Although a variety of variables may be associated with nursing home residents being hospitalized, one that will be analyzed is the geographic distance between nursing homes and hospitals. This project uses Esri's ArcGIS Network Analyst and free data from ArcGIS Desktop's StreetMap USA to calculate the driving distances between nursing homes and hospitals. These distances will be analyzed, along with data from the centers of Medicaid and Medicare services and New York state, to determine if there is an association between these distances and hospitalization of nursing home residents.
Studying Populations Inside and Outside Conservation Areas
In response to concerns about deforestation and habitat loss, many countries have set aside large tracts of land for special conservation status.
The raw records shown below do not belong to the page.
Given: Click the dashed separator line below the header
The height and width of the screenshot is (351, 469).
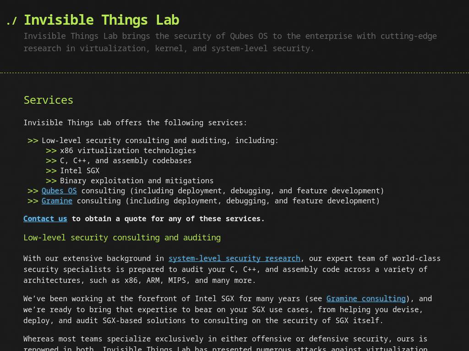Looking at the screenshot, I should tap(235, 73).
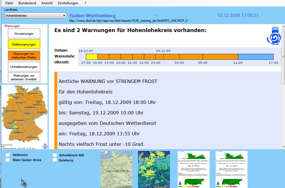Open the BLIDS lightning map thumbnail
The image size is (285, 188).
point(116,169)
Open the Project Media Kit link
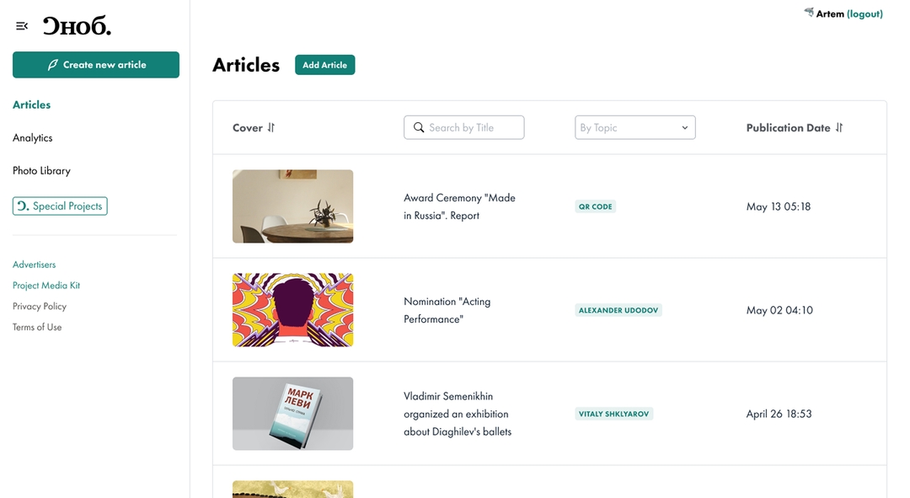The height and width of the screenshot is (498, 910). 46,286
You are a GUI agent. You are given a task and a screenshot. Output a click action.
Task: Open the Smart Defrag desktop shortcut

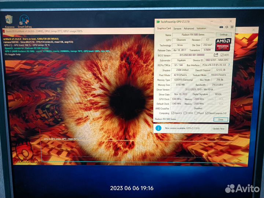(x=24, y=21)
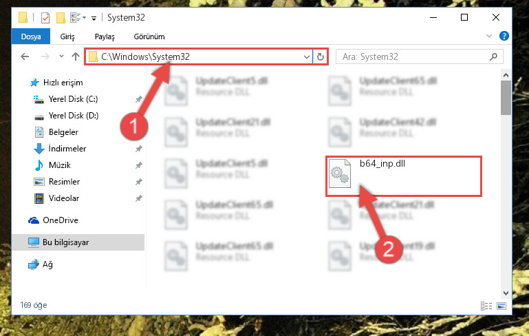Click the Ara: System32 search box

pyautogui.click(x=413, y=56)
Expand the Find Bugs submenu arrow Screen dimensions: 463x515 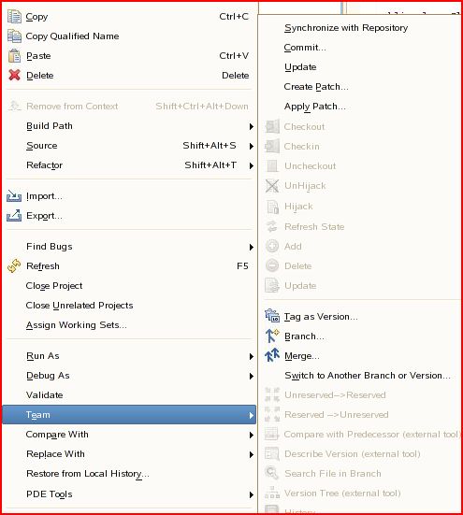[x=252, y=247]
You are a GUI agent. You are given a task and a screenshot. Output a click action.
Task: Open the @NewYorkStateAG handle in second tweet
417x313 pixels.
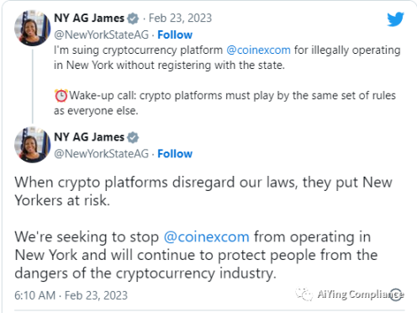101,154
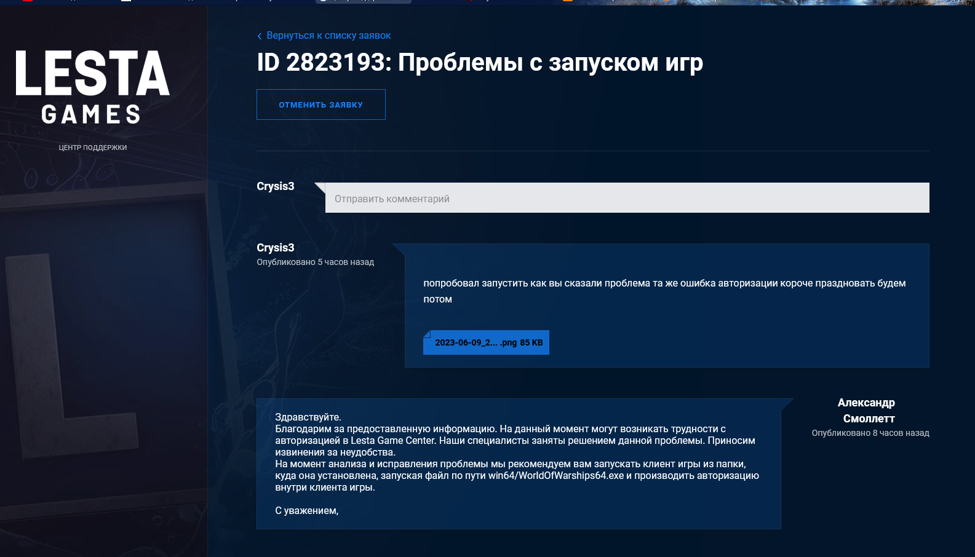Click the folded-corner icon on the attachment chip
Image resolution: width=975 pixels, height=557 pixels.
point(428,334)
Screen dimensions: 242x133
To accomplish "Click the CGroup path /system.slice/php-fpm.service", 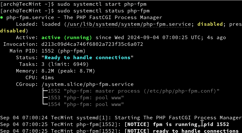I will click(x=88, y=84).

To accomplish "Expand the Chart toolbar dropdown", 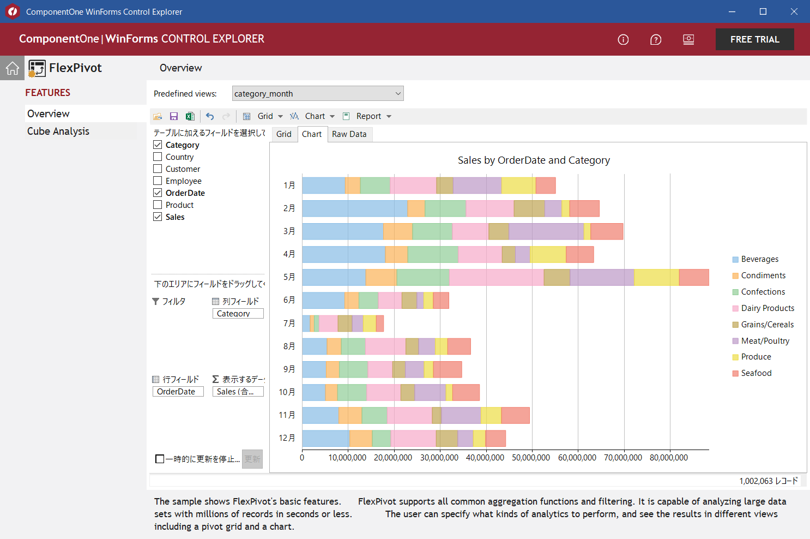I will pos(332,116).
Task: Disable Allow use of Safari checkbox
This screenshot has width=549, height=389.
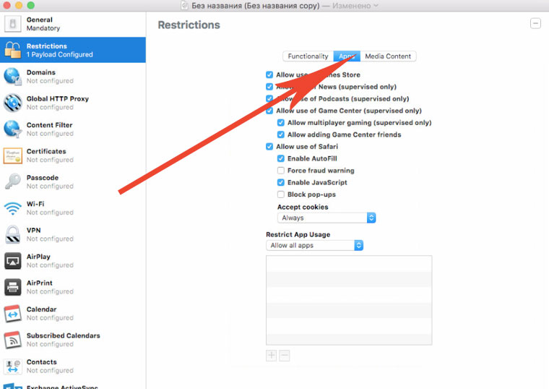Action: point(269,147)
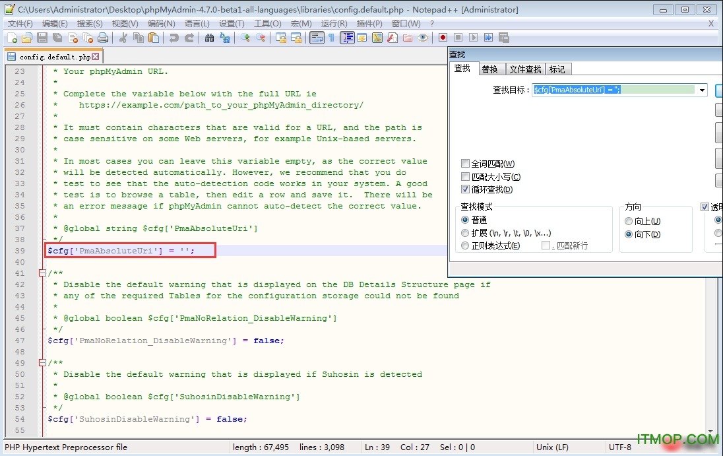The image size is (723, 456).
Task: Click the Paste toolbar icon
Action: 154,38
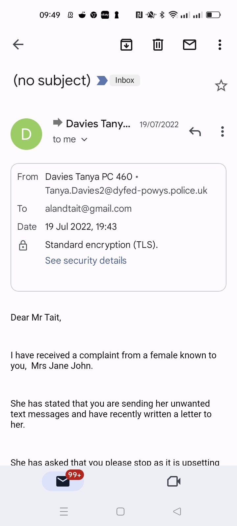Viewport: 237px width, 526px height.
Task: Archive this email
Action: 126,45
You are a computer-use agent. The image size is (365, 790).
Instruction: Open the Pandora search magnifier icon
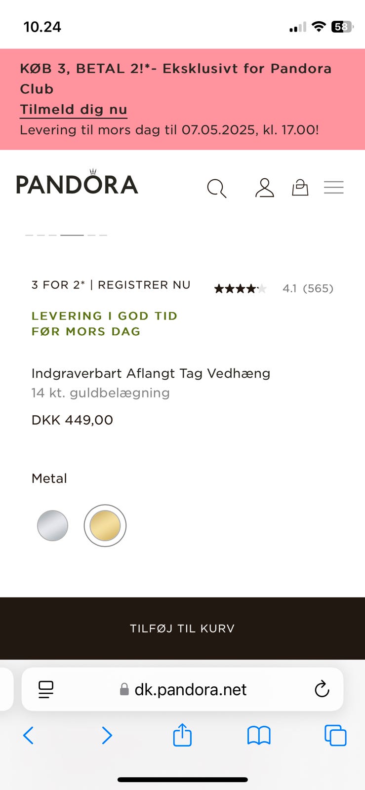point(216,188)
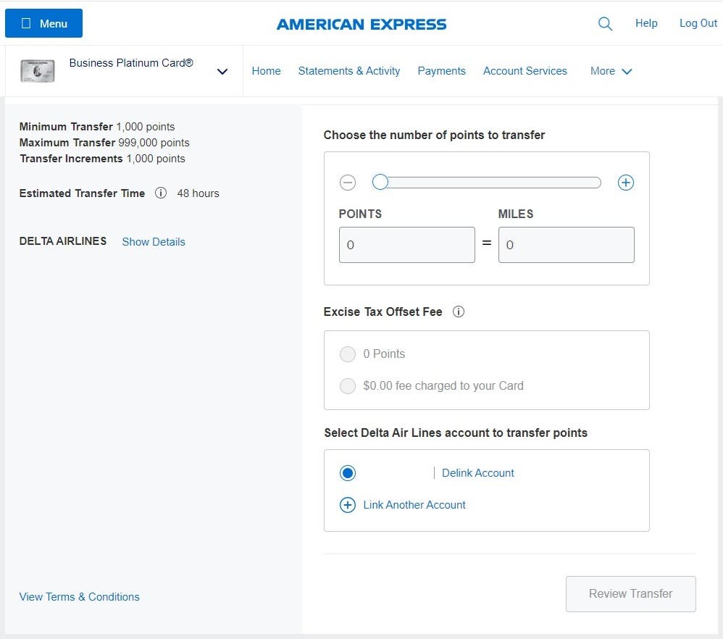Viewport: 723px width, 639px height.
Task: Show Details for Delta Airlines
Action: (x=153, y=241)
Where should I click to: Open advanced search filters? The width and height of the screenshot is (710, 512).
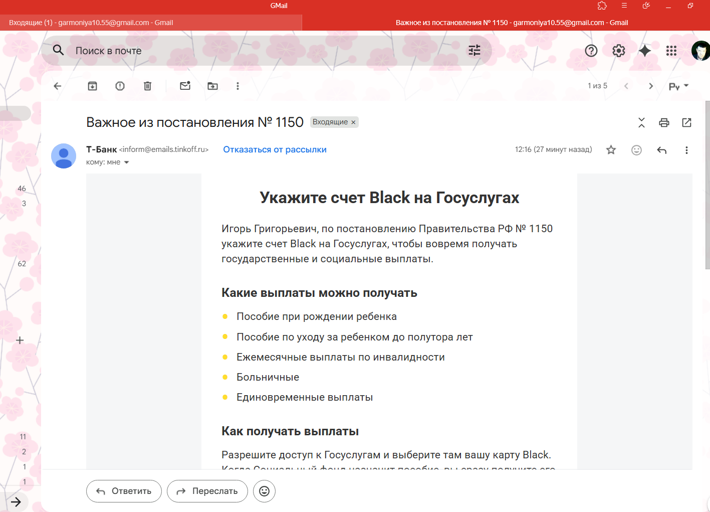(x=474, y=50)
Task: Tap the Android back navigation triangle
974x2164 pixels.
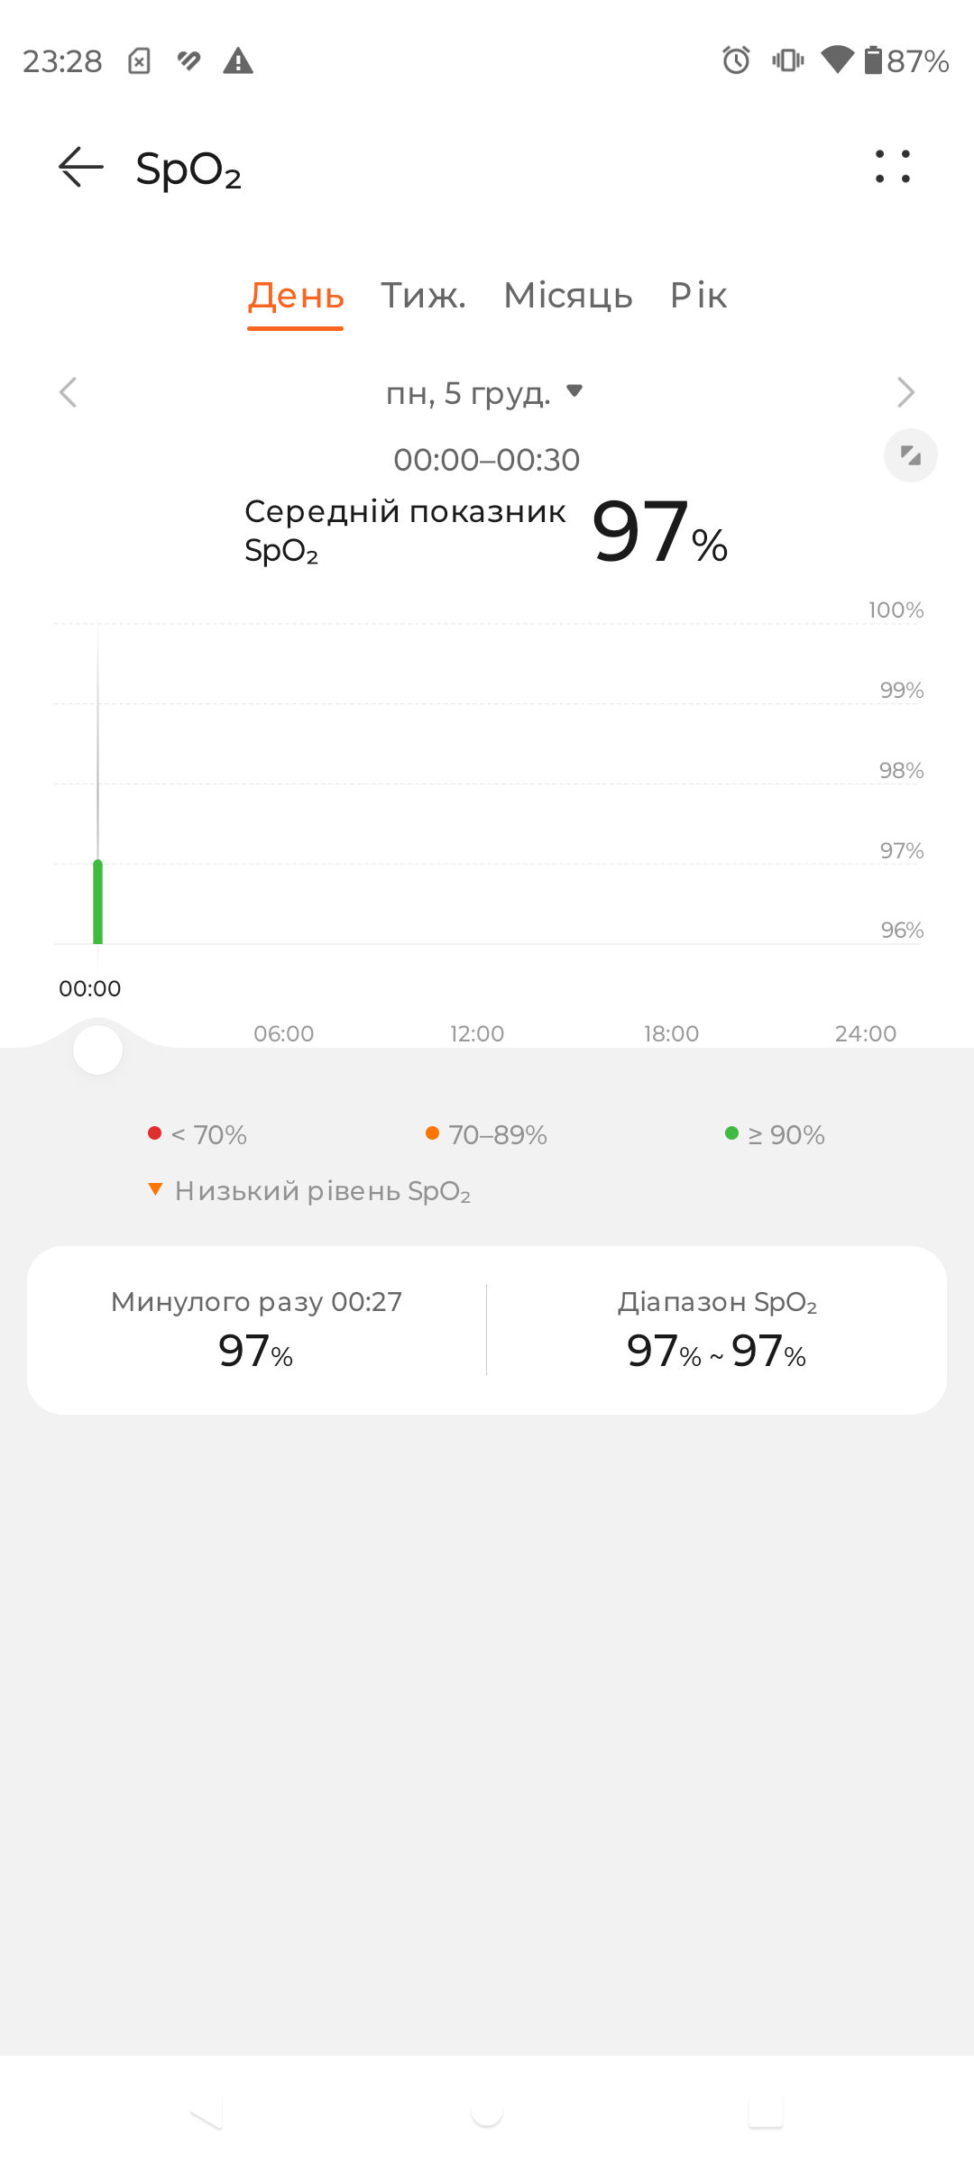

However, in many instances, such lands are home to settlements of people, agriculture, or timber production.
Clearly, environmental policies have the potential to change patterns of land use, employment, and economic growth. People living in protected areas, for example, must follow regulations meant to protect the land. However, little is known about the actual direction and magnitude of the economic effects of protected area policies on existing or nearby communities, particularly in developing countries. In particular, do protected area policies significantly change the pace of economic growth for better or worse for people in or near these areas compared to similar settlements that do not have protected status? If so, what is the magnitude of the difference, and what are the mechanisms that seem to dominate in explaining the effects?
One project by a researcher in the Economics Department at Harvard analyzed how protected area policies have affected economic development in villages in the Chiang Mai Province in Northern Thailand. The researcher compared the growth of selected household assets and employment rates for villages inside and outside different types of designated forest protection areas from 1986-2003 using biannual survey data from the Thai Community Development Department. Geospatial analysis played an important role as the researcher sought to choose villages in the comparison or "control" group that were similar in terms of geographic characteristics (including elevation, slope, soil type, transportation routes, and proximity to major water bodies) to those villages that were inside protected areas.
What the Future Holds
Within the first half year of operation, CGA has already begun working with faculty across the university on research projects, supporting courses on GIS and introducing GIS to a variety of courses. We look forward to participating in Harvard's new general education program with courses devoted to exploring the cross-disciplinary application of spatial analysis and training undergraduates to participate in research using GIS. Spatial analysis needs to be part of the intellectual toolkit of the kinds of future leaders Harvard recruits. We have also begun to consider how we can participate in executive education programs that will give current leaders in government and business opportunities to see the value of GIS applications in their own fields. But these tasks are not, and should not be, unique to this university.
Already one of Harvard University's closest peers has taken note and announced the founding of its own GIS center!